Sum frequency generation (SFG) vibrational spectroscopy has been employed in biomaterials research and protein adsorption studies with growing success in recent years. A number of studies focusing on understanding SFG spectra of proteins and peptides at different interfaces have laid the foundation for future, more complex studies. In many cases, a strong NH mode near 3300 cm⁻¹ is observed in the SFG spectra, but the relationship of this mode to the peptide structure is uncertain, since it has been assigned to either a backbone amide mode or a side chain related amine resonance. A thorough understanding of the SFG spectra of these first model systems is an important first step for future experiments.

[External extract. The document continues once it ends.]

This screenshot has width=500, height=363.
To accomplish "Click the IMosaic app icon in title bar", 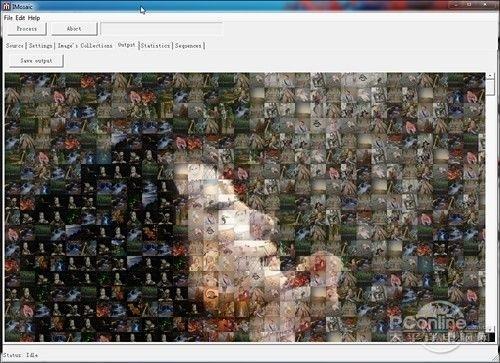I will 6,6.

To clarify the origin of the NH SFG mode, we studied ¹⁵N isotopically labeled 14-amino acid amphiphilic model peptides composed of lysine (K) and leucine (L) in an α-helical secondary structure (LKα14) that were adsorbed onto charged surfaces in situ at the solid−liquid interface. ¹⁵N substitution at the terminal amine group of the lysine side chains resulted in a red-shift of the NH mode of 9 cm⁻¹ on SiO₂ and 13 cm⁻¹ on CaF₂. This clearly shows the 3300 cm⁻¹ NH feature is associated with side chain NH stretches and not with backbone amide modes.